I have a AMD 7950x on a Gigabyte x670e Aorus master with a Nvidia 2080ti GPU and 64GB ram.
Now I have set the BIOS to use the iGPU and force it as well, however when I try to boot Linux GRUB appears on the dGPU. What is the deal??? I had no problem with my Intel set up. All I wanted was to upgrade. Why does AMD have to be such a PITA?
it is really more of a linux addressing thing, and can happen with any brand of hardware, it just happened to catch you with a brand change. this also happens a lot with laptops that have a dgpu plus cpu with an igpu, the instructions are the same besides needing to use the correct display ID. anyways…
rather than typing or doing a copy pasta, heres a link to a correct set of instructions.
My experience on this subject isn’t exactly the same since my home server’s CPU (5950X, AM4 system) doesn’t have an iGPU, but I experienced something similar. I have a 3080 Ti along with a GT710 in my server. The 3080 Ti is obviously for passthrough to a VM, the 710 sits in a PCIe 1x slot for some basic display output on the host OS.
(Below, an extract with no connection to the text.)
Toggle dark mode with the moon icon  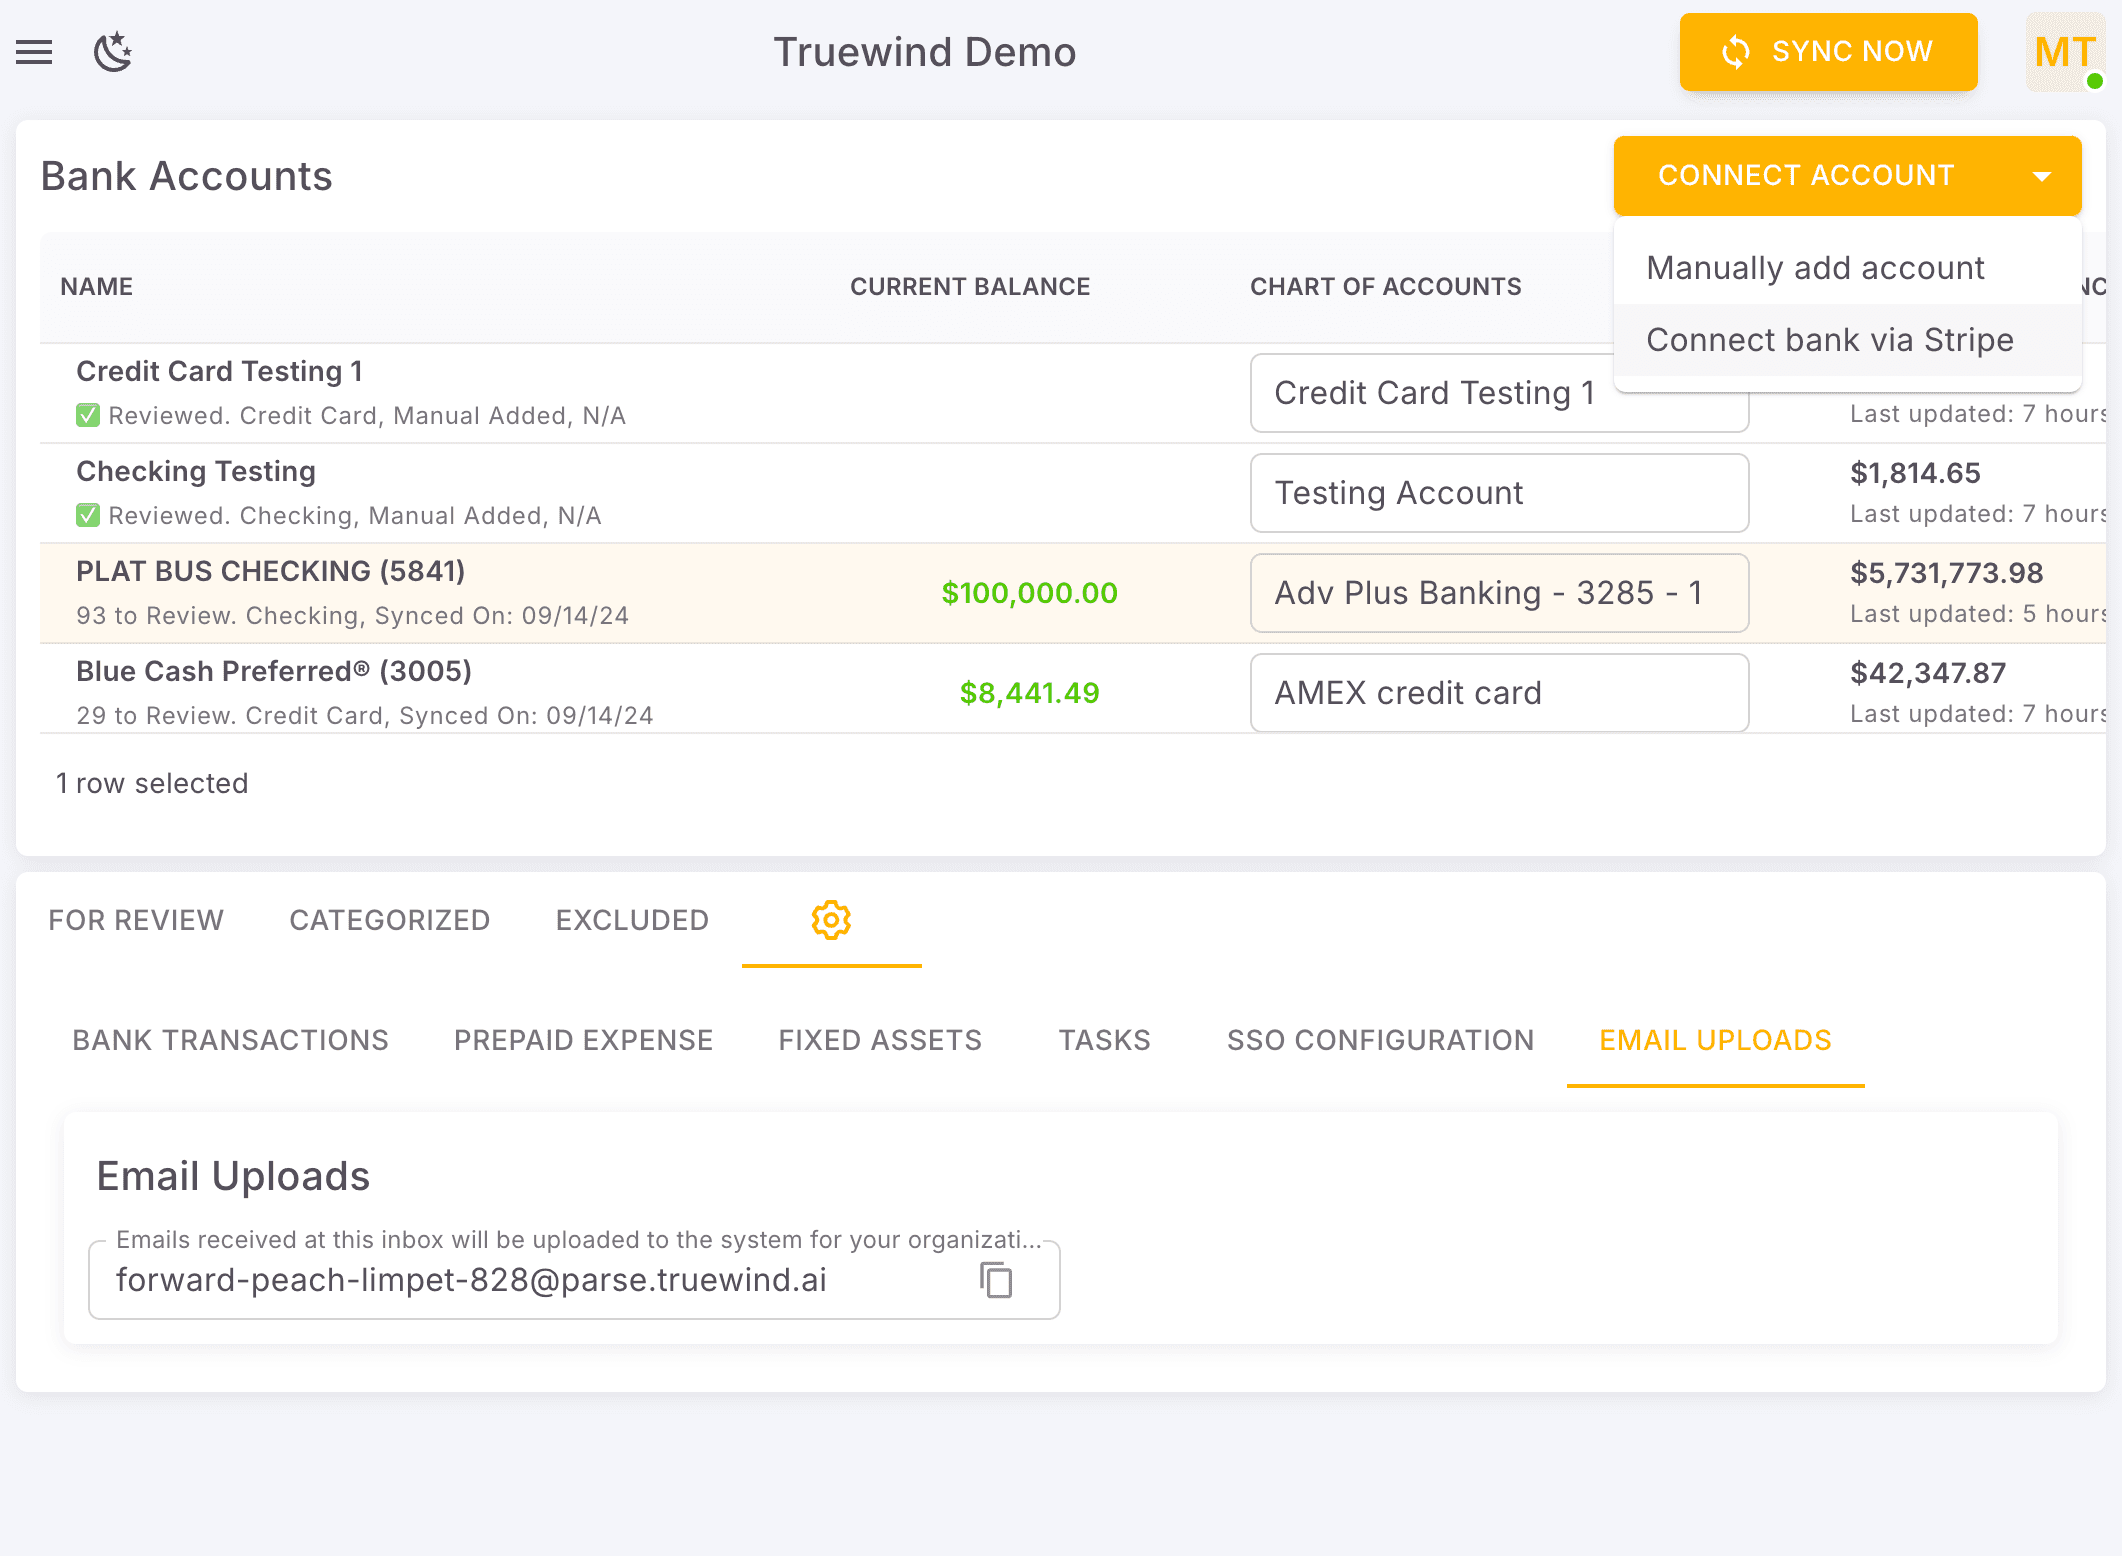point(112,52)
The ‘trick’ in my case was to play around with the UEFI/CSM setting in the BIOS, more specifically I had to set it to UEFI and I also added ‘video=efifb:off’ to my kernel command line, I frankly don’t remember whether it was required to get things to work or whether I added it while troubleshooting and never removed it. GPU passthrough works flawlessly now.
The way my home server behaves currently is that GRUB is actually displayed on both cards, but once Linux actually begins loading the 3080 Ti no longer updates. The “Loading initial ramdisk” message is printed and then the 3080 Ti no longer updates at all until the VM picks it up, at which point it starts displaying the VM’s boot process.